+++ Source data
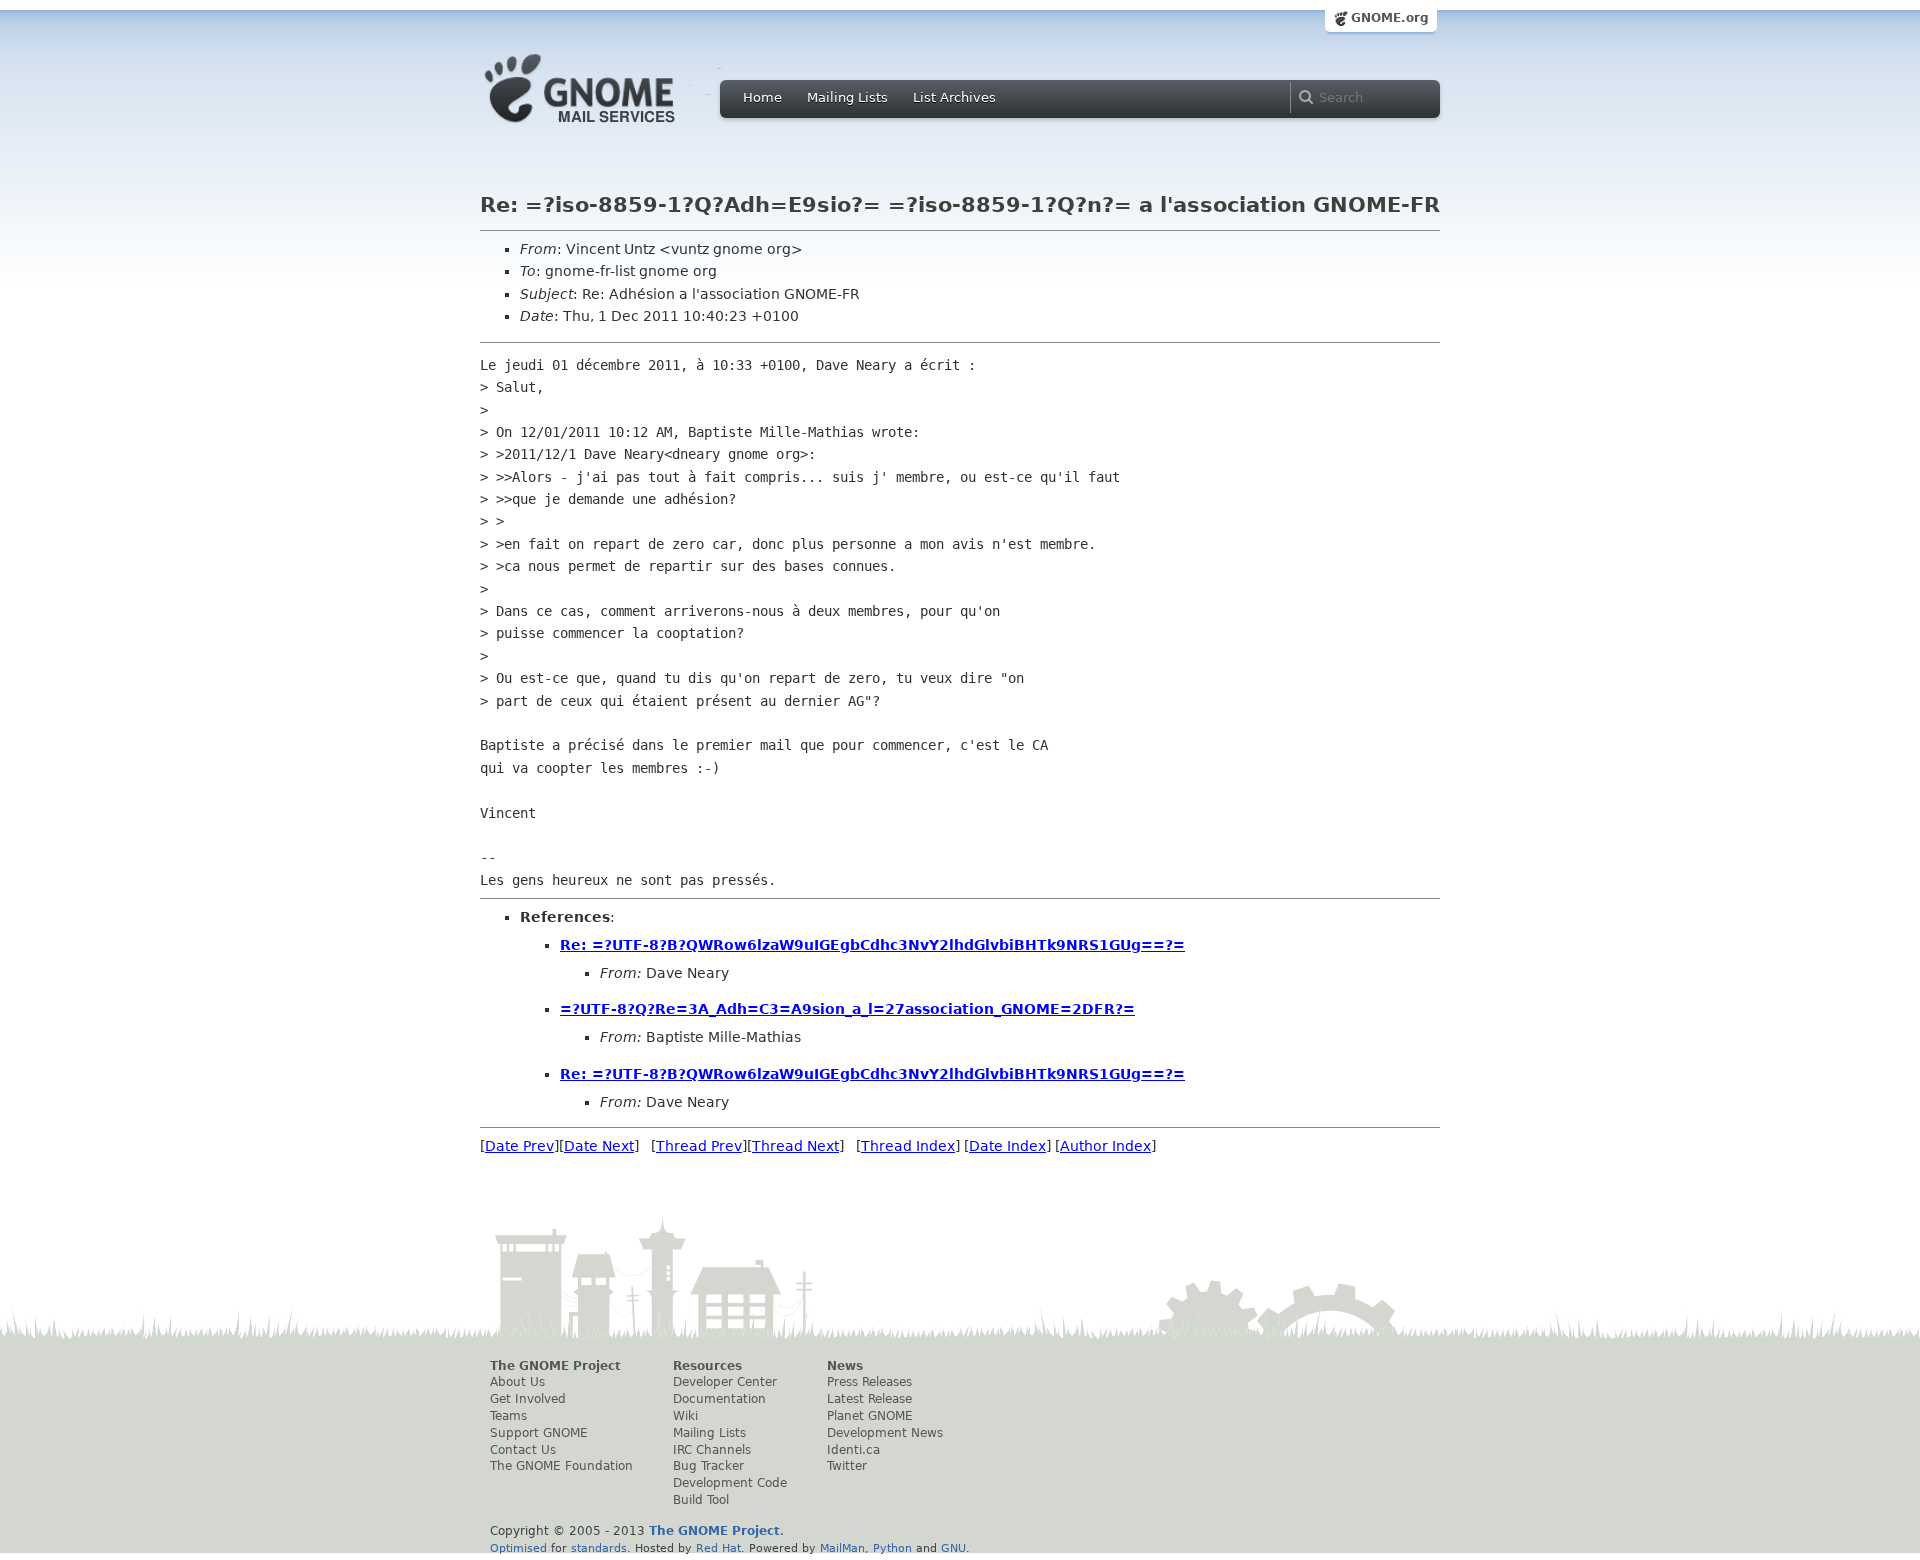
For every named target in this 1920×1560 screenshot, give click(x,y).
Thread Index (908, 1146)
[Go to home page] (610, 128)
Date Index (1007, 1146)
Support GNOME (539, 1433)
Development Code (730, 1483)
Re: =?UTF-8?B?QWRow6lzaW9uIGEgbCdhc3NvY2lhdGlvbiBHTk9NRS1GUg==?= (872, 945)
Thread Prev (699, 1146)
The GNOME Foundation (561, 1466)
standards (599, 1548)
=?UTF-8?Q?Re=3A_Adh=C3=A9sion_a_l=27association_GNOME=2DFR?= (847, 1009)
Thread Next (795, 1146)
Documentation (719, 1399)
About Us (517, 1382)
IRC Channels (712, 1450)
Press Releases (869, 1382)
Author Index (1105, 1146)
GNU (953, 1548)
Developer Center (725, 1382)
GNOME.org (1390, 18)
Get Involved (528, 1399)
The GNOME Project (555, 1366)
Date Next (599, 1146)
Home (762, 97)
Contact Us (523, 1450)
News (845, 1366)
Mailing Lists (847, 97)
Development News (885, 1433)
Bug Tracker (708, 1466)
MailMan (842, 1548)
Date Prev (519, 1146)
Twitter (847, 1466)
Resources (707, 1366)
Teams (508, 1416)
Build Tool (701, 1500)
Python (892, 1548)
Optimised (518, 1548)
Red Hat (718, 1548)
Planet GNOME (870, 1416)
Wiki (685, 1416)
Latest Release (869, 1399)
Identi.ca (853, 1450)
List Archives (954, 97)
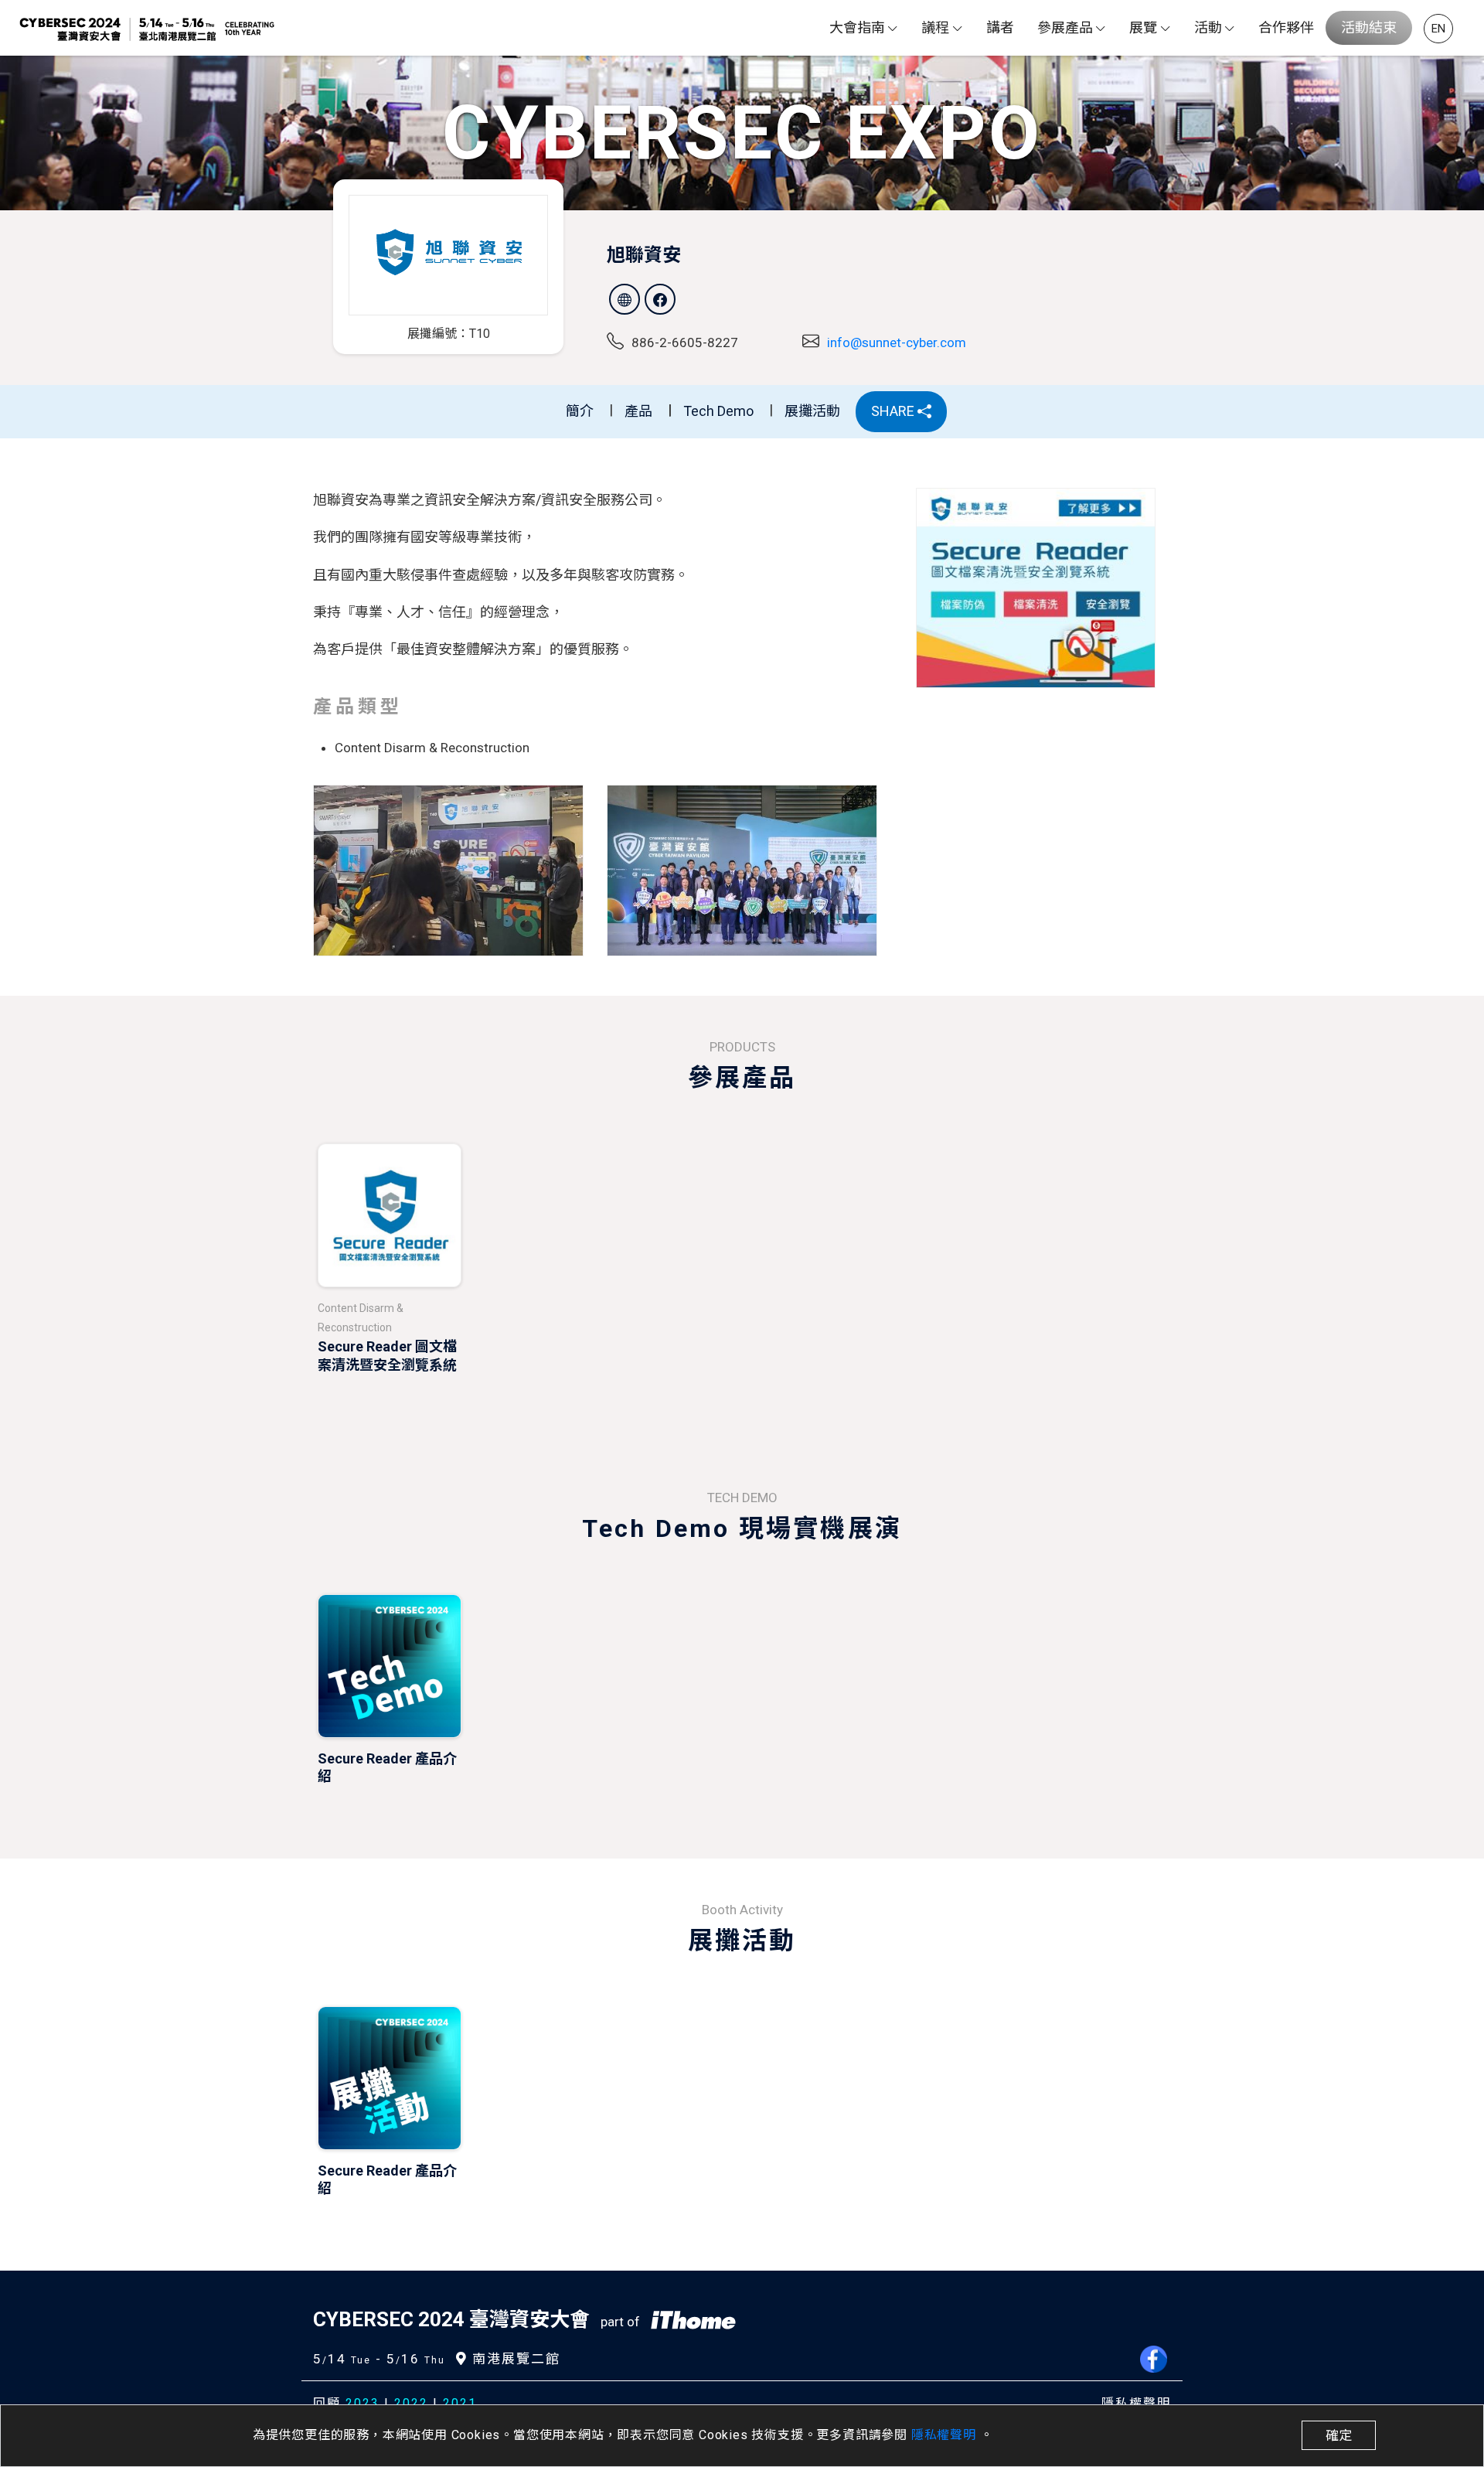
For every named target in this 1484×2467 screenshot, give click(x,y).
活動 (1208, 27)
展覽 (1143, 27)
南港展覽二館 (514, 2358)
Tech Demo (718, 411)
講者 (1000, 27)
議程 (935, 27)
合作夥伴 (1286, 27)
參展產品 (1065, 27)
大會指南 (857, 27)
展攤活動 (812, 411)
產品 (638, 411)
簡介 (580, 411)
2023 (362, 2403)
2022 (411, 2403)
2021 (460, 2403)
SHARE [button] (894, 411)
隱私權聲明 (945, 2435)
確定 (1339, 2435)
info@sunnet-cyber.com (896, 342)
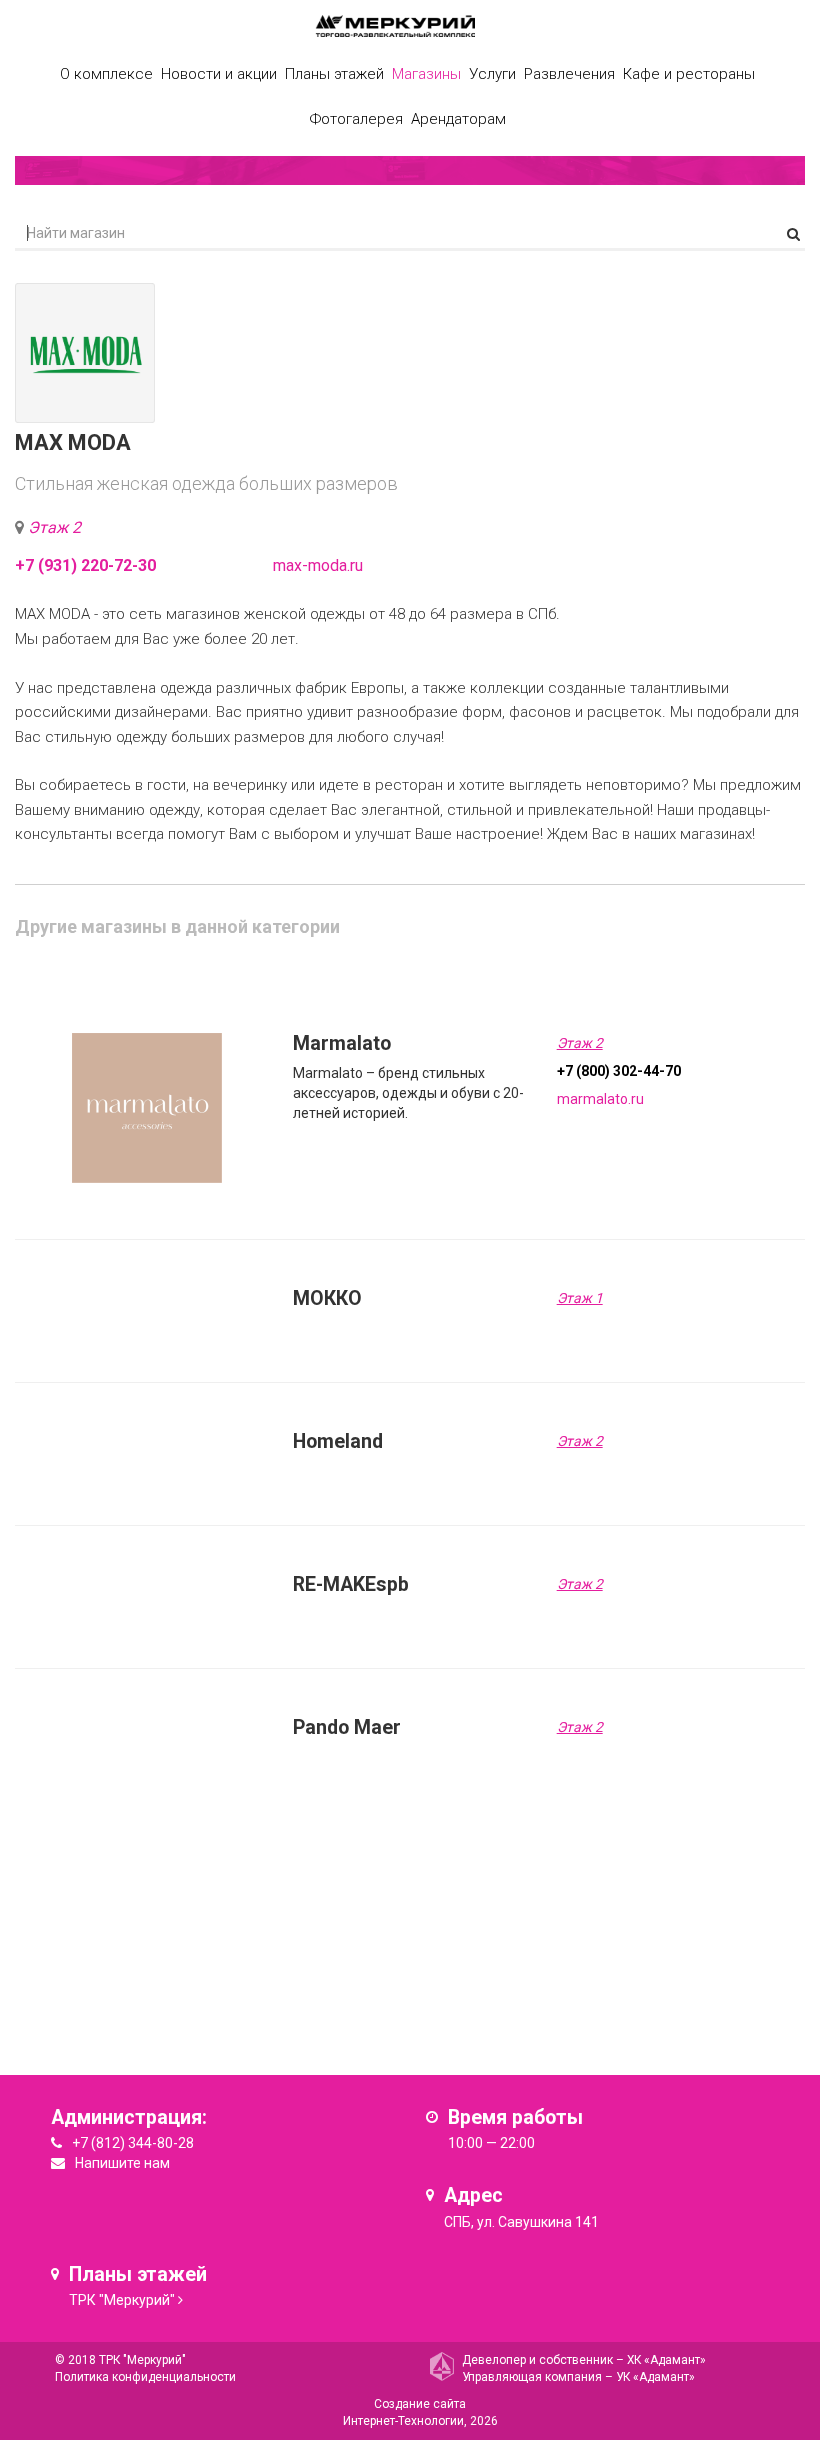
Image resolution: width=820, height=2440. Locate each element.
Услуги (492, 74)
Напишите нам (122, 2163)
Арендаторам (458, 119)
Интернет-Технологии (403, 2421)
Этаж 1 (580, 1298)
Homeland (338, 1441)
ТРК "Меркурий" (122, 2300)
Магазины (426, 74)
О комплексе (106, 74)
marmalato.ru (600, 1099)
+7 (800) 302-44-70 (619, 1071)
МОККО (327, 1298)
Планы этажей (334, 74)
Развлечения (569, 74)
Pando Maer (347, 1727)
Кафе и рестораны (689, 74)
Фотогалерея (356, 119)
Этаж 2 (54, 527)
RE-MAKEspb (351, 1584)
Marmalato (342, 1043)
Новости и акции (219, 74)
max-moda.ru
++++++
* What the task asks *
Without the pictures, write out the entire listing exactly.

* Written answer *
For every named target in this 1920×1560 screenshot, give click(x,y).
Thread Index (908, 1146)
[Go to home page] (610, 128)
Date Index (1007, 1146)
Support GNOME (539, 1433)
Development Code (730, 1483)
Re: =?UTF-8?B?QWRow6lzaW9uIGEgbCdhc3NvY2lhdGlvbiBHTk9NRS1GUg==?= (872, 945)
Thread Prev (699, 1146)
The GNOME Foundation (561, 1466)
standards (599, 1548)
=?UTF-8?Q?Re=3A_Adh=C3=A9sion_a_l=27association_GNOME=2DFR?= (847, 1009)
Thread Next (795, 1146)
Documentation (719, 1399)
About Us (517, 1382)
IRC Channels (712, 1450)
Press Releases (869, 1382)
Author Index (1105, 1146)
GNU (953, 1548)
Developer Center (725, 1382)
GNOME.org (1390, 18)
Get Involved (528, 1399)
The GNOME Project (555, 1366)
Date Next (599, 1146)
Home (762, 97)
Contact Us (523, 1450)
News (845, 1366)
Mailing Lists (847, 97)
Development News (885, 1433)
Bug Tracker (708, 1466)
MailMan (842, 1548)
Date Prev (519, 1146)
Twitter (847, 1466)
Resources (707, 1366)
Teams (508, 1416)
Build Tool (701, 1500)
Python (892, 1548)
Optimised (518, 1548)
Red Hat (718, 1548)
Planet GNOME (870, 1416)
Wiki (685, 1416)
Latest Release (869, 1399)
Identi.ca (853, 1450)
List Archives (954, 97)
For every named target in this 1484×2467 screenshot, give click(x,y).
活動 (1208, 27)
展覽 (1143, 27)
南港展覽二館 (514, 2358)
Tech Demo (718, 411)
講者 (1000, 27)
議程 (935, 27)
合作夥伴 (1286, 27)
參展產品 (1065, 27)
大會指南 (857, 27)
展攤活動 (812, 411)
產品 (638, 411)
簡介 (580, 411)
2023 (362, 2403)
2022 (411, 2403)
2021 (460, 2403)
SHARE [button] (894, 411)
隱私權聲明 (945, 2435)
確定 (1339, 2435)
info@sunnet-cyber.com (896, 342)
Image resolution: width=820, height=2440. Locate each element.
Услуги (492, 74)
Напишите нам (122, 2163)
Арендаторам (458, 119)
Интернет-Технологии (403, 2421)
Этаж 1 (580, 1298)
Homeland (338, 1441)
ТРК "Меркурий" (122, 2300)
Магазины (426, 74)
О комплексе (106, 74)
marmalato.ru (600, 1099)
+7 (800) 302-44-70 (619, 1071)
МОККО (327, 1298)
Планы этажей (334, 74)
Развлечения (569, 74)
Pando Maer (347, 1727)
Кафе и рестораны (689, 74)
Фотогалерея (356, 119)
Этаж 2 (54, 527)
RE-MAKEspb (351, 1584)
Marmalato (342, 1043)
Новости и акции (219, 74)
max-moda.ru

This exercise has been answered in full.